▸ DIRECTIVE
Copy the stretch of the spam-filter passage from "prop_word_given_spam=1 #initialization" through "6. Calculate P(spam|word)", swapping each "word_freq_dictionary" for "word_counts".

▸ PASSAGE FOR REVIEW

▼

Since we have already figured out the frequency of each word being spam or ham, we could expand $$ P(\text{word}|\text{spam})$$ into $$ P(\text{word}_{1}|\text{spam}) \cdot P(\text{word}_{2}|\text{spam}) \cdot \cdot \cdot P(\text{word}_{n}|\text{spam}) $$
and expand $$ P(\text{word}|\text{ham})$$ into $$ P(\text{word}_{1}|\text{ham}) \cdot P(\text{word}_{2}|\text{ham}) \cdot \cdot \cdot P(\text{word}_{n}|\text{ham}) $$

Moreover, it's more convenient here for us to write a function to prevent repeating writing a loop.

In [71]:
def prop_word_given_spam_or_ham(text):
    text=text.lower()
    text=set(text.split())
    prop_word_given_spam=1 #initialization
    prop_word_given_ham=1 #initialization
    for word in text:
        if word in word_freq_dictionary:
            prop_word_given_spam*=word_freq_dictionary[word]["spam"]/spam_number
            prop_word_given_ham*=word_freq_dictionary[word]["ham"]/ham_number
    final_prop_word_given_spam=prop_word_given_spam
    final_prop_word_given_ham=prop_word_given_ham
    
    return final_prop_word_given_spam,final_prop_word_given_ham

### 6. Calculate P(spam|word)

In [73]:
def prop_spam_word(final_prop_word_given_spam,final_prop_word_given_ham):
    prop_spam_given_word=(final_prop_word_given_spam*spam_prop)/((final_prop_word_given_spam*spam_prop)+(final_prop_word_given_ham*ham_prop))

▲

▸ DATA FOR REVIEW
▼

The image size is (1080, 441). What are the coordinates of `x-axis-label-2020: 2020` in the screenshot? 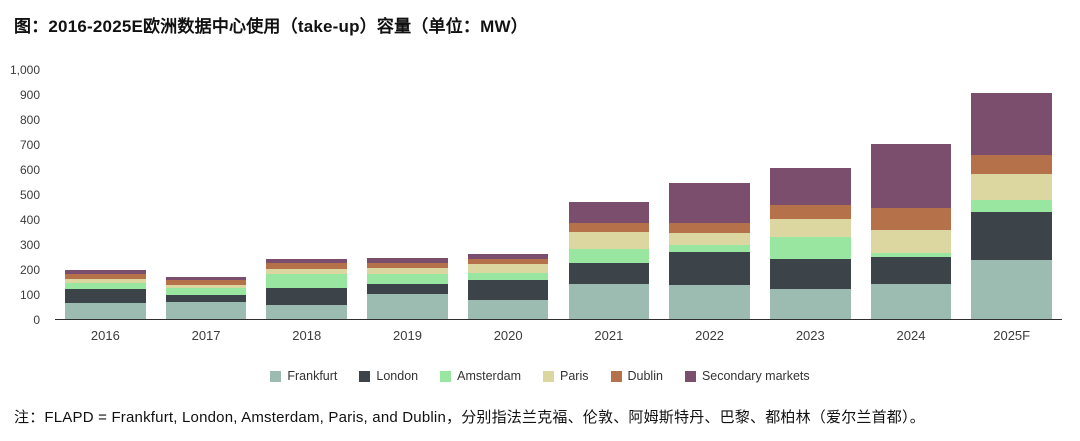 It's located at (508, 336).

▲
▼

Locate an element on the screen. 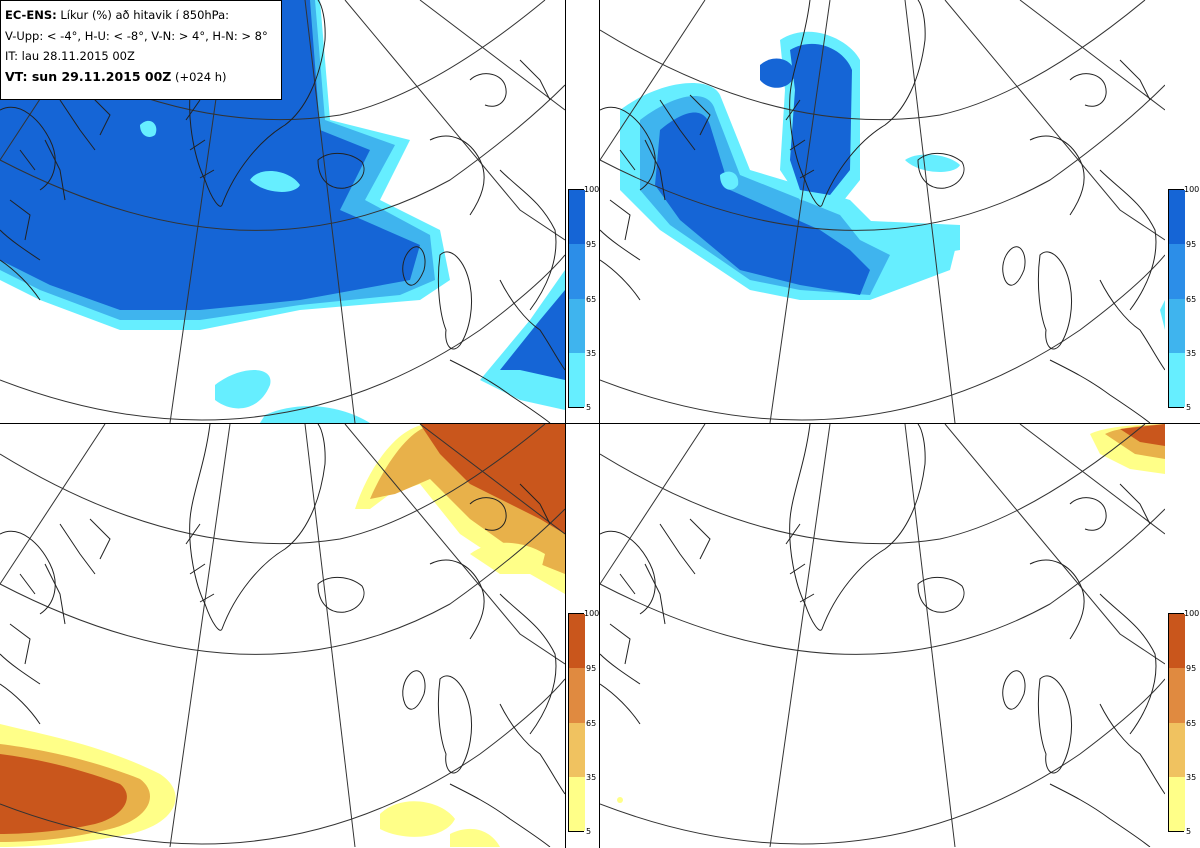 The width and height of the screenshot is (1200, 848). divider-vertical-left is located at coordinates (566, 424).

▲

▸ SOLUTION TO THIS EXERCISE
prop_word_given_spam=1 #initialization
    prop_word_given_ham=1 #initialization
    for word in text:
        if word in word_counts:
            prop_word_given_spam*=word_counts[word]["spam"]/spam_number
            prop_word_given_ham*=word_counts[word]["ham"]/ham_number
    final_prop_word_given_spam=prop_word_given_spam
    final_prop_word_given_ham=prop_word_given_ham
    
    return final_prop_word_given_spam,final_prop_word_given_ham

### 6. Calculate P(spam|word)